Luiz Gabriel Lopes É “Devoto do Voz e Violão”

Luiz Gabriel Lopes estava mixando seu novo álbum e foi a Portugal fazer um show, quando veio a pandemia do Covid-19 e ele não só precisou ficar confinado lá no Velho Mundo como teve que repensar o que fazer dos planos com o disco. Seus processos mentais de como lidar com o imprevisto sem perder a esperança geraram Presente, um EP de quatro faixas gravado em voz e violão e de forma caseira, para trazer esses seus aprendizados.

Falando ao Música Pavê, ele conta que já faz um tempo que queria lançar um trabalho nesse formato. “Eu tenho uma espécie de obra paralela, que é meus vídeos no YouTube”, brinca ele, “muita gente me conheceu dali e tem até quem diga gostar mais das músicas no voz e violão do que nos discos”. A fome de se manter criativamente ativo durante o isolamento físico e a vontade de comer nesse formato resultaram na oportunidade certa de lançar o EP.

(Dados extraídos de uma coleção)
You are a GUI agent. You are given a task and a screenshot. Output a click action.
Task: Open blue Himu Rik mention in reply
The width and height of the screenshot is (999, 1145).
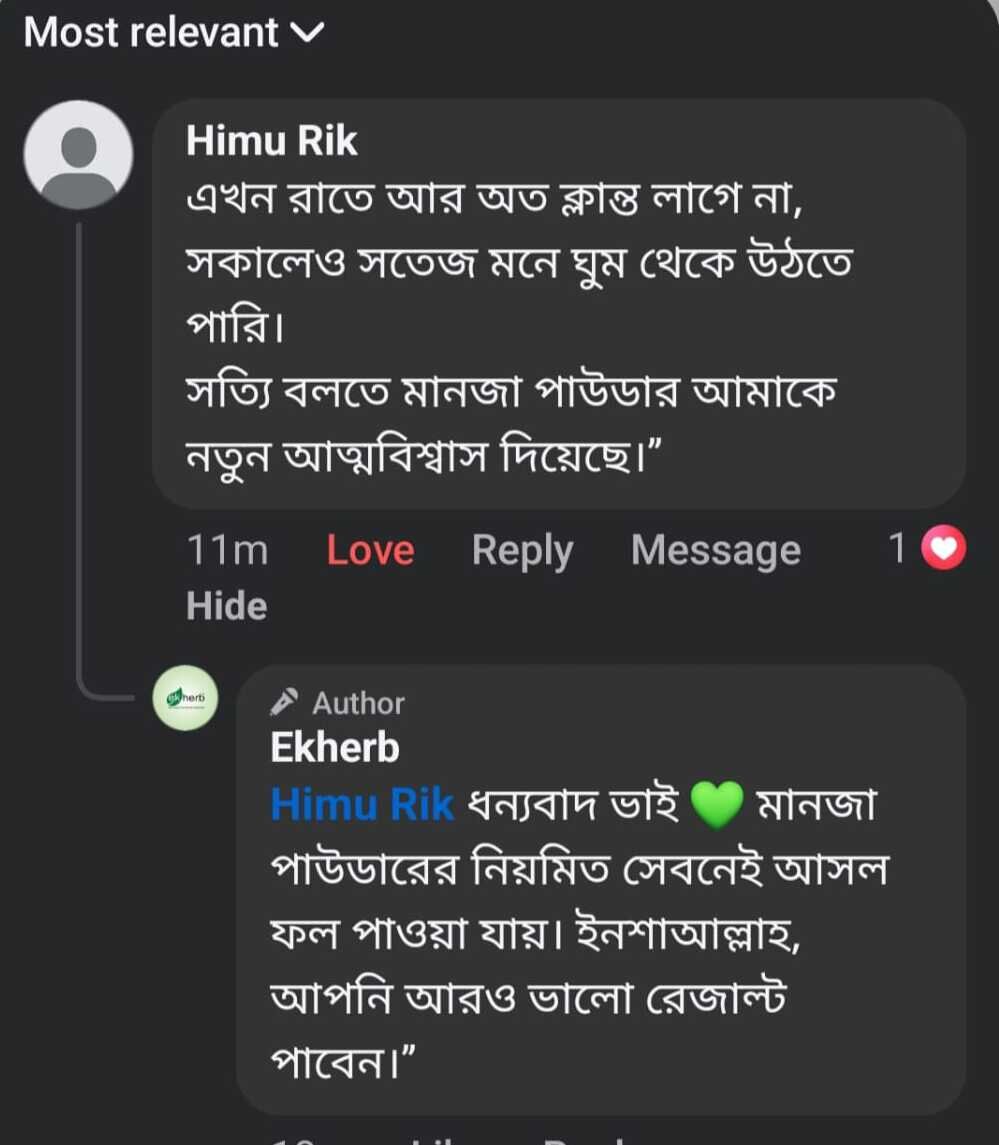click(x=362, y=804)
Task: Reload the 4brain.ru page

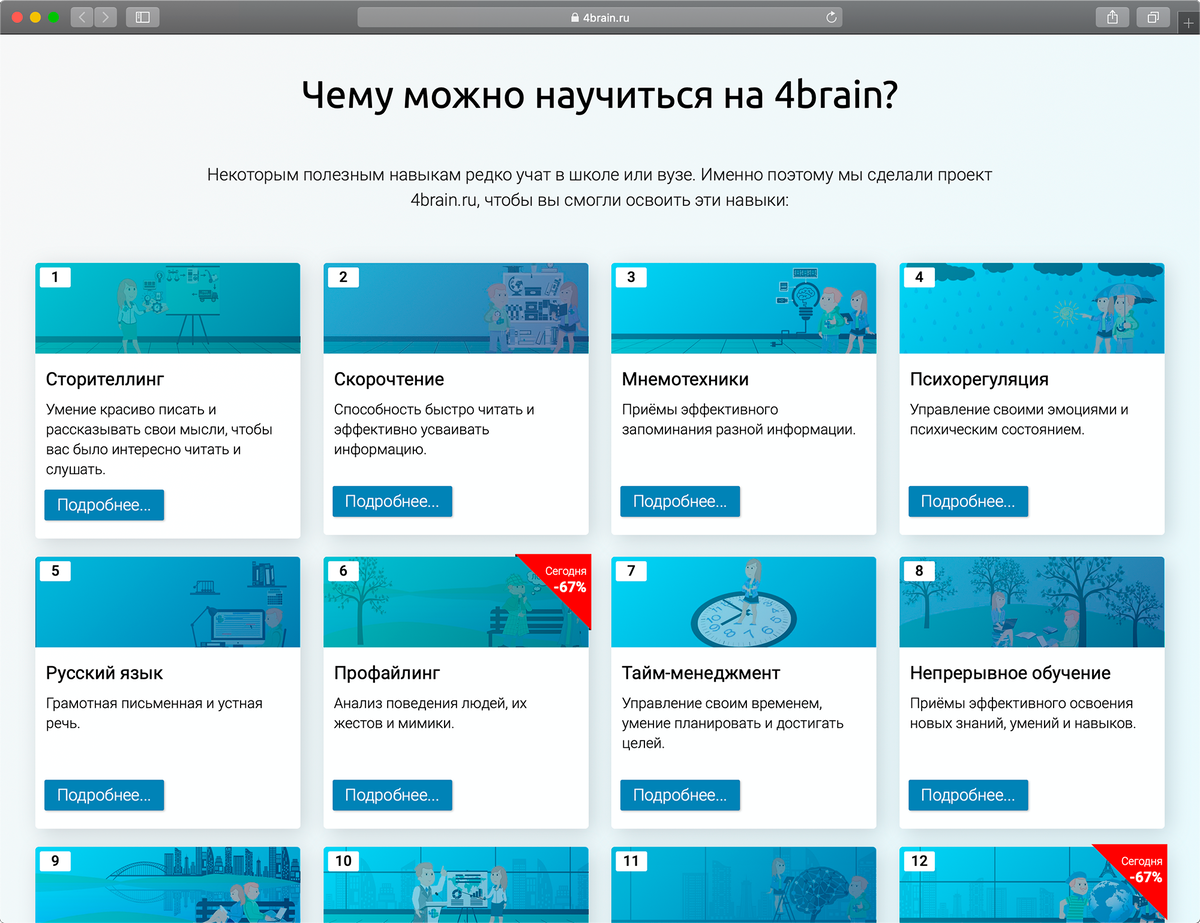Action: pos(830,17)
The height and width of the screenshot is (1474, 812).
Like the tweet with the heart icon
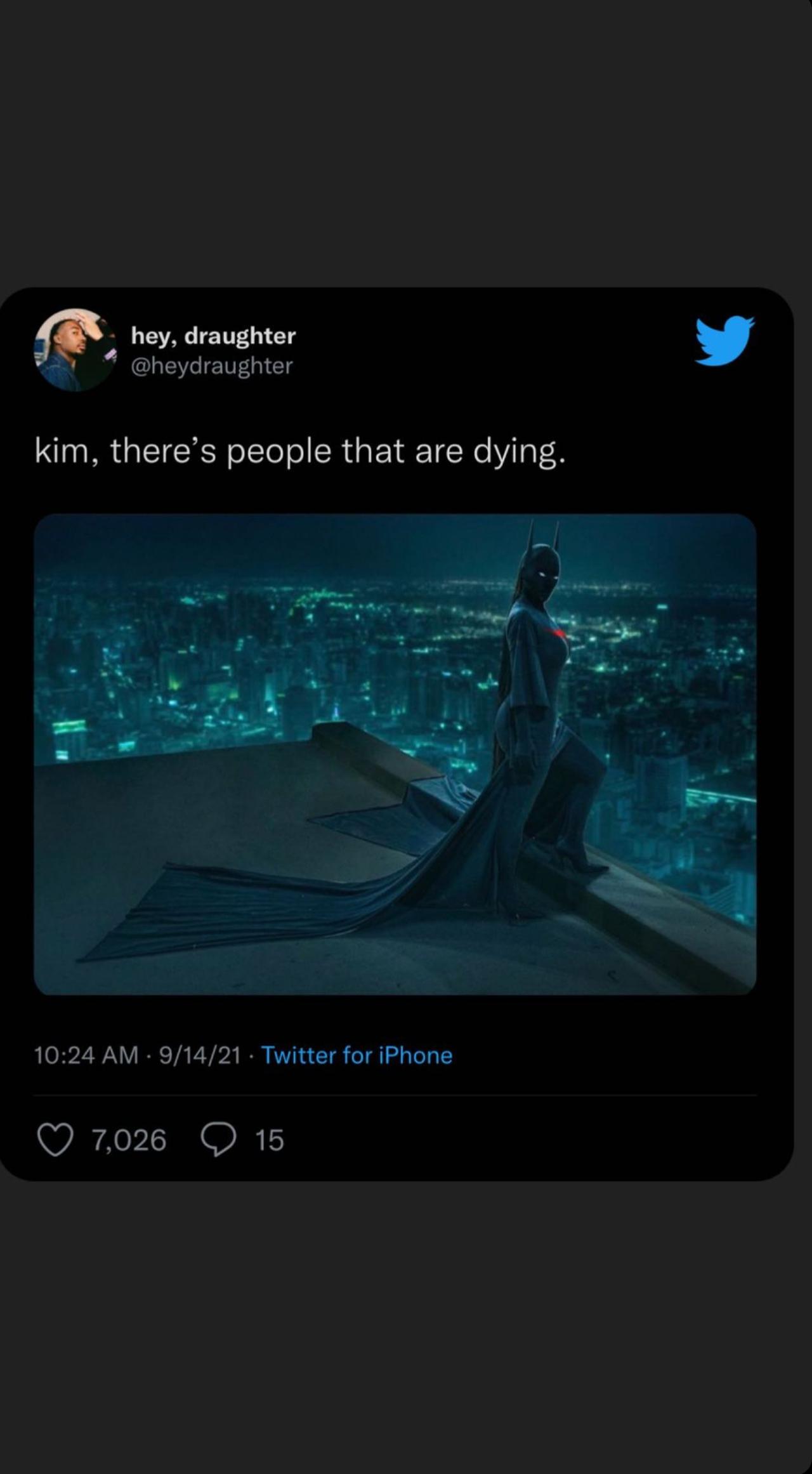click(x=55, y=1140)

## Instruções da tarefa
Atualize o trecho do texto sobre Luiz Gabriel Lopes, começando nas palavras "Luiz Gabriel Lopes estava" e parando depois de "esses seus aprendizados.", com "Portugal" substituído por "Espanha". As entradas são um material à parte, sem relação com o texto.

## Resultado da tarefa
Luiz Gabriel Lopes estava mixando seu novo álbum e foi a Espanha fazer um show, quando veio a pandemia do Covid-19 e ele não só precisou ficar confinado lá no Velho Mundo como teve que repensar o que fazer dos planos com o disco. Seus processos mentais de como lidar com o imprevisto sem perder a esperança geraram Presente, um EP de quatro faixas gravado em voz e violão e de forma caseira, para trazer esses seus aprendizados.